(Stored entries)
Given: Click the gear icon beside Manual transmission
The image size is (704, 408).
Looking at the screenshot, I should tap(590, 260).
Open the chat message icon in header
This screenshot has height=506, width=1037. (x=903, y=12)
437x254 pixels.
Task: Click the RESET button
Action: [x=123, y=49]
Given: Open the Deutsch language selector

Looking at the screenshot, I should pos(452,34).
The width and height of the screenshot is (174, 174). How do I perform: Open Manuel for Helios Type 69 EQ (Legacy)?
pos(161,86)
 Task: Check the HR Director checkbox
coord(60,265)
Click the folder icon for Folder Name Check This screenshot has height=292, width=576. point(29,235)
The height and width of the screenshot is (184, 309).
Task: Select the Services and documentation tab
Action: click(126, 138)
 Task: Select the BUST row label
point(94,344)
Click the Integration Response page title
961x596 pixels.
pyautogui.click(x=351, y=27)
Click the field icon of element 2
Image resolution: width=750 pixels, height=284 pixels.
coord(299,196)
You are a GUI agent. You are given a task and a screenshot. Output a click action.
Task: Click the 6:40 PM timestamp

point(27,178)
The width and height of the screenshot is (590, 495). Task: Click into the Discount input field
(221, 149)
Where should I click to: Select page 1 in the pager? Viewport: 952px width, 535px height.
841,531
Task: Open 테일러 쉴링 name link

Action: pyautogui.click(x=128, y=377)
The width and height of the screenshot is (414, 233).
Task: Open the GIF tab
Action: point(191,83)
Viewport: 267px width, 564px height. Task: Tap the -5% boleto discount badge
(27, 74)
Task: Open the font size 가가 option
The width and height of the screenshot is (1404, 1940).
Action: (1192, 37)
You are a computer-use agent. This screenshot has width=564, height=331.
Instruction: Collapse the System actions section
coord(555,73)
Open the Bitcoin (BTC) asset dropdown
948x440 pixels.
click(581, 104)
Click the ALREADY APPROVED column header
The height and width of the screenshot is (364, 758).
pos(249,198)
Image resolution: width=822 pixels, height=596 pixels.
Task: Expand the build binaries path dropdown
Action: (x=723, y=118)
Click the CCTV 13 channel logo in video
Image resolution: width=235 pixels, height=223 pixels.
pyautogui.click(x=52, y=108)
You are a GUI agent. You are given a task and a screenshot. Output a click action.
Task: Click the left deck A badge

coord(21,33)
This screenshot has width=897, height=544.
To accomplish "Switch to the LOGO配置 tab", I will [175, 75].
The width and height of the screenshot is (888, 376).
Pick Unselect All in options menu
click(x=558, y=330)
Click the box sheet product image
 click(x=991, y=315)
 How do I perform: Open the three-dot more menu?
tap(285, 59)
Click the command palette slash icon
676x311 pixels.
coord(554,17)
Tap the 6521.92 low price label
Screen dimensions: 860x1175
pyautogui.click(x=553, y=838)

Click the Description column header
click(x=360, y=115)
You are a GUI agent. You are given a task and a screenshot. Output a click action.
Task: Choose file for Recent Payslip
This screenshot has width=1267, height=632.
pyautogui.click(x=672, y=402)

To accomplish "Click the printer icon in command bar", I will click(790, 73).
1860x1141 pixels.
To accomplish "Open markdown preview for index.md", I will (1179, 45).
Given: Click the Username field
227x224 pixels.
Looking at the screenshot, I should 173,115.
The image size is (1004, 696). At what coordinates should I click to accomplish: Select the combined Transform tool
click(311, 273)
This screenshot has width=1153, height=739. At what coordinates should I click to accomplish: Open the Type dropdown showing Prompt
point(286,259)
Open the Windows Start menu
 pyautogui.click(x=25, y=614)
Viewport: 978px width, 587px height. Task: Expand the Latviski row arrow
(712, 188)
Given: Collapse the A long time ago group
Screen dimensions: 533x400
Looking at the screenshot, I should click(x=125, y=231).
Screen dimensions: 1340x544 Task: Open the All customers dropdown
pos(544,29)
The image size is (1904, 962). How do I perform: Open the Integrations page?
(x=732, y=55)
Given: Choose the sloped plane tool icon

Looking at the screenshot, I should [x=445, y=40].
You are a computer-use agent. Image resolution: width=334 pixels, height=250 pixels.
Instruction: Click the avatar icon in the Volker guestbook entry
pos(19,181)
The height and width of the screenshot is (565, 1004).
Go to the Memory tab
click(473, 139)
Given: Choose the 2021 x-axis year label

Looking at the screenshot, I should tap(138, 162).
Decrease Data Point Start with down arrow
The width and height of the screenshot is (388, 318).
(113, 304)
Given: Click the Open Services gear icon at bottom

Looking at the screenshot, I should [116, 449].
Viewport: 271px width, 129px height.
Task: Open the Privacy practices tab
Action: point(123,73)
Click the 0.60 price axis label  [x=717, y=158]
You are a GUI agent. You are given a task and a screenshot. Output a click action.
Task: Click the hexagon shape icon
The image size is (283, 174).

__TASK DIRECTIONS__. Copy the records above word for word, starting at the line containing "You are a computer-use agent. Image" and continuing through the last line of the records, with both ends included.

__REPLY__.
You are a computer-use agent. Image resolution: width=334 pixels, height=250 pixels.
Instruction: Click the avatar icon in the Volker guestbook entry
pos(19,181)
The height and width of the screenshot is (565, 1004).
Go to the Memory tab
click(473, 139)
Given: Choose the 2021 x-axis year label

Looking at the screenshot, I should tap(138, 162).
Decrease Data Point Start with down arrow
The width and height of the screenshot is (388, 318).
(113, 304)
Given: Click the Open Services gear icon at bottom

Looking at the screenshot, I should [116, 449].
Viewport: 271px width, 129px height.
Task: Open the Privacy practices tab
Action: point(123,73)
Click the 0.60 price axis label  [x=717, y=158]
You are a GUI agent. You are given a task and a screenshot. Output a click action.
Task: Click the hexagon shape icon
The image size is (283, 174).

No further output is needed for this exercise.